There are various methods available for the diagnosis of infections with dengue fever virus (DENV). First, dengue fever virus (DENV) can be diagnosed via reverse transcriptase–polymerase chain reaction (RT–PCR) methods. Secondly, there are various serological tests, such as enzyme-linked immunosorbent assays (ELISA), that check for recent or past infections with dengue fever virus (DENV) via detecting anti-dengue IgG and IgM antibodies.
Rapid antigen tests (RAT) and rapid antibody tests are point-of-care (POC) diagnostic techniques that are commonly used to detect the presence of a virus’s viral antigen. These lateral flow immunoassay methods can detect a viral infection a few days after exposure to the virus or before symptoms arise. Rapid antigen test kits, as contrast to enzyme-linked immunosorbent assay (ELISA) and polymerase chain reaction (PCR) assays, require less time, money, and laboratory equipment. Rapid diagnostic tests detecting NS1, a protein specific to the virus, have also been developed for the diagnosis of dengue fever. Moreover, rapid diagnostic tests not only eliminated the requirement for specialized equipment and trained staff, but also allowed quick result within 15 to 20 minutes. On the other hand, there rapid antibody testing methods available for the detection of dengue specific IgG and IgM antibodies.
To meet a revolutionary safe and rapid dengue virus diagnosis, check out our RapidFor™ Dengue IgG/IgM/NS1 Combo Rapid Test Kit, RapidFor™ Dengue NS1 Ag Rapid Test Kit, and RapidFor™ Dengue IgG/IgM Rapid Test Kit.

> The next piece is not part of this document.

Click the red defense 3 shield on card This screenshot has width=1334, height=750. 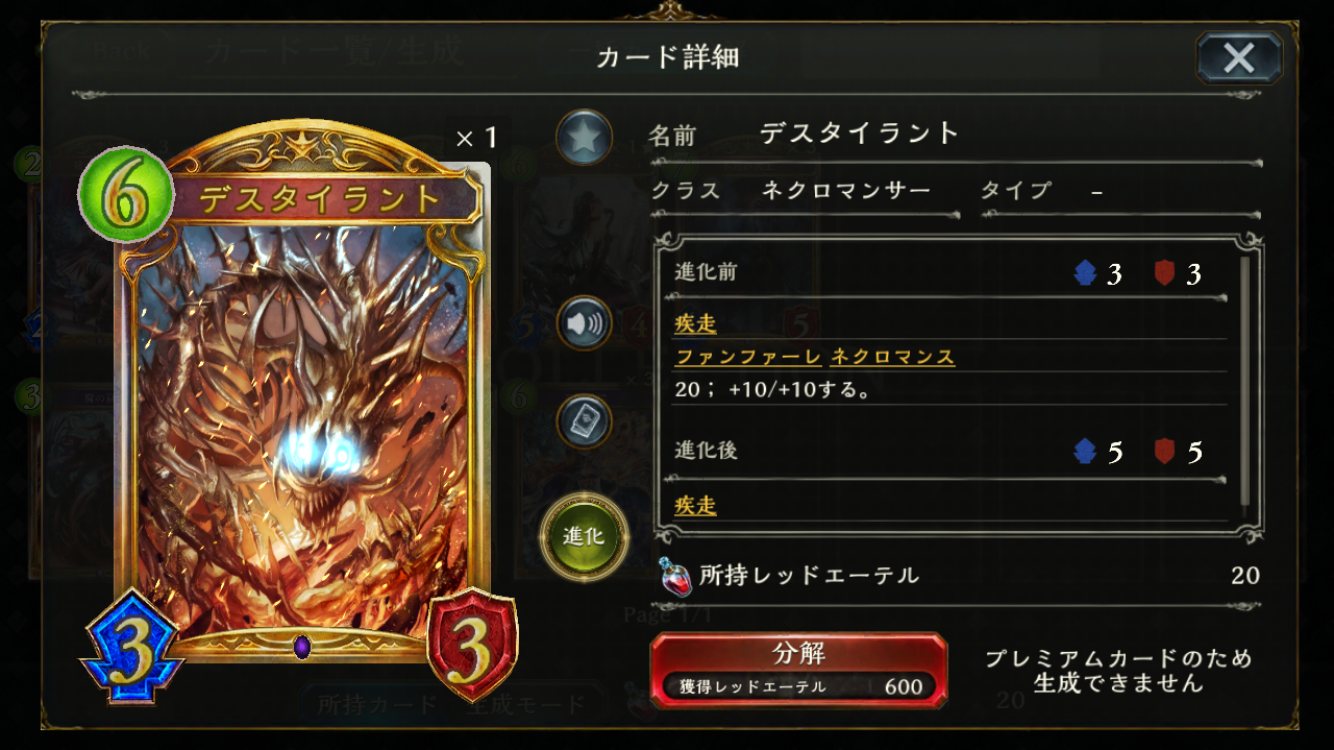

How is dengue fever treated?
There is currently no specific treatment for dengue fever. Mild cases of dengue fever typically recover shortly at home by resting and staying hydrated. The over the counter (OTC) pain and fever reliever drugs may also be helpful in managing the symptoms during recovery. However, experts warn that while acetaminophen and paracetamol are safe options, non-steroidal anti-inflammatory drugs (NSAIDs) such as aspirin and ibuprofen should be avoided as they might increase the risk of complications. The treatment of severe dengue fever may require in-hospital treatment, intravenous (IV) fluid and electrolyte replacement, and blood transfusions.
The first vaccine against dengue fever, Dengvaxia® by Sanofi Pasteur, was licensed in 2015 and has recently been approved by regulatory authorities in approximately 20 countries. The clinical trials have demonstrated the efficacy of the vaccine against dengue fever in people with histories of past infection. Accordingly, the vaccine is currently targeted for use in endemic areas, for people of 9 to 45 years of age who have had minimum one previous dengue virus infection. There are also various vaccine candidates that are currently under evaluation including the DENVax vaccine developed by Takeda, the efficacy data of which demonstrated a promising 62% efficacy three years after vaccination and 83.6% efficacy at preventing hospitalization.
What are some of the efforts for raising awareness for dengue fever?
Public health authorities support the development and application of guidelines, strategies, and policies regarding the prevention and management of dengue fever outbreaks. They provide training and technical guidance for the prevention, diagnosis, management, and treatment of dengue fever. Moreover, these institutions hold campaigns to inform and educate the general public as well as medical professionals on dengue fever and on the novel methods and technology for its prevention, diagnosis, and treatment. Each year on 15 June, The Association of Southeast Asian Nations, or ASEAN, commemorates ASEAN Dengue Day to raise awareness against the disease and mobilize resources for its prevention and management.